Wow. I don't even know where to begin with the site.

Maybe now as you graduate you will find out that life is more than beer and sleeping with women who don't understand how special it is to be a woman.

Phi Kap Bro said...

You're basically talking about pledges, yeah?
I fucking love having pledges to do shit. But I also hate pledges for being pieces of shit.
The only pledge who isn't a piece of shit is your little b; he's just a pledge poop. Not as bad as those other fucking pledges.

FlannyBro said...

Get the fuck back to the kitchen you hipster. No one asked for your commi opinion you worthless sloot. We all know TheFeminist was just the Dumb Ugly Fat Friend of the group. Go eat another donut bitch. Bros are the shit.

Anonymous said...

bros don't join frats.
frats are for pussies with no friends who like paddles up the ass.

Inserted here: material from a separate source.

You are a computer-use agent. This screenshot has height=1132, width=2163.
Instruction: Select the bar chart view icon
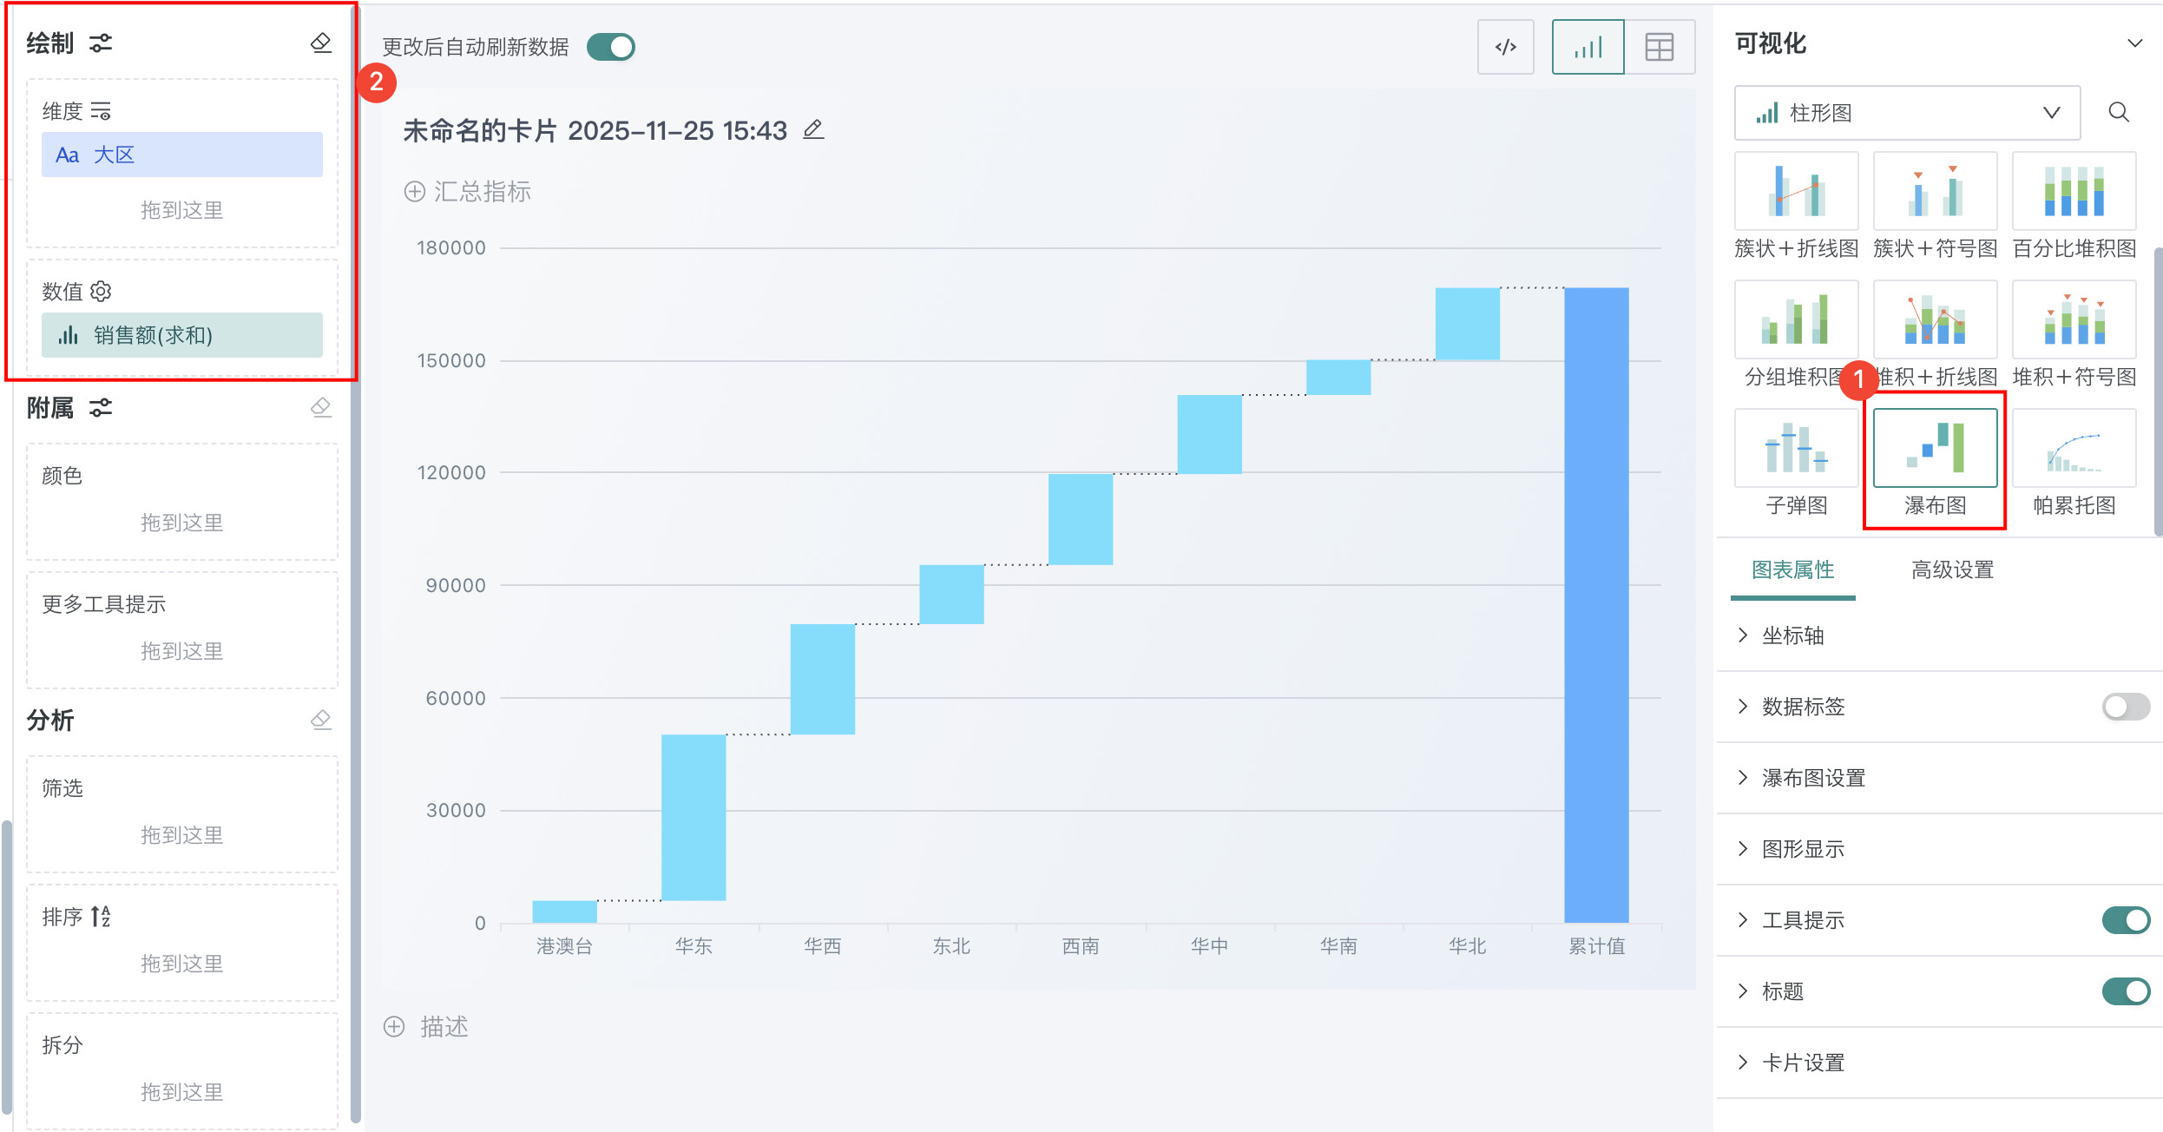pos(1588,47)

hail the land of the free and the home of the bro

The Man With Bro Name said...

NYB - What's even more ideal than having a bro-bitch is having a bra-bitch.

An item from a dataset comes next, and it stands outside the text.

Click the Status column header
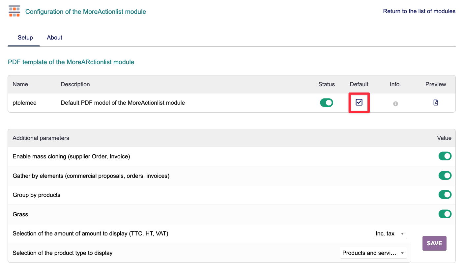 (x=326, y=84)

There is nothing more convenient to a bro-crew than adopting the DUFF of your slampiece stable and making her the beer bitch. The possibility of getting some bro-pole is usually enough to keep this clingy ho on call for all your delivery needs. Not that she's ever going to get any from you and your bros, but a monthly backhanded complement is usually enough to keep stringing her along since it's more male attention than she'd otherwise get in a year.

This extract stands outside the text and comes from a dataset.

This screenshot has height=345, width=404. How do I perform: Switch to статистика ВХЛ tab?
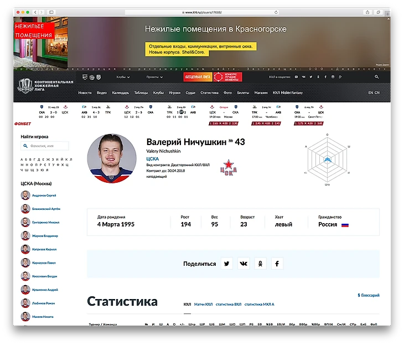(x=228, y=305)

We had a beer bitch like this when I was in college. She was the DUFF of the sorority next door and we always made her pick up beer and food for our parties. Her sorority sisters (most of whom were part of our regular slampiece stable) didn't give a shit because they didn't respect her anyway and used her for the same reason we did. She was always more than willing to make beer/pizza/fastfood runs while me and my bros stayed at the bro-pad crushing cases of natty and banging all her slampiece friends. She also always fronted the money because me and my bros "spent all our cash that day on the keg deposit". Not that we had any intention of paying this delivery pig back anyway - she should have known that the actuary table clearly showed a 100% chance of default on the hundreds of dollars in debt our house owed her by the end of the year. Fuck that bitch - if she wants to get paid she can ask Obama for a TARP bailout. All bros are entitled to instant debt forgiveness. Bro life.

Brodega said...

It's always entertaining when a slampig like TheFeminist trolls this site with a bro-hating comment.

This chick is just bitter because she's never been within a hundred miles of poundtown. She's probably so busted that the most action she got in college was a two-pump session with some shoeless hippie bro-hater in her dorm room. And he was only using her as a slumpbuster because even those hipster fags have standards. Thousand bucks says she decided to become a fem-pig after being laughed out of every sorority house during rush week, and even the fugly bull-dykes in her women's studies class considered her the DUFF of the group, which is like being the dumbest kid in special ed class.

Even more amusing is that TheFeminist thinks that bro-hood ends after graduation. Bitch, please. College is merely the BEGINNING of bro-life. After we graduated, our dads hooked us up with sweet-ass, high-paying, do-nothing corporate jobs with fancy sounding titles that attract slampieces like a fucking magnet. We still get fucked up and slay gash daily, and even the fallen bros who snagged a trophy wife are getting side-piece action with their hot secretaries, raw-dogging her ass on the desk in their corner office during their two-hour lunch break.


Go back to your Tori Amos concert, fatty. Or better yet, get your ass into the kitchen of my bro-pad and make me a sammich. Banging slampieces and getting shithoused makes a bro hungry. And my beer better be fucking cold, too.


Bros fucking rule.

Anonymous said...

Nah, this one is lame. The majority are bro-savvy, but no bro should think he can step on feet. Thats fucking bullshit. If your a bro, good shit; you know it, and you don't flaunt it because you respect the prospect of being a bro itself. Having a bitch, unless its a pledge, makes you either a chick or some Napoleonic piece of garbage.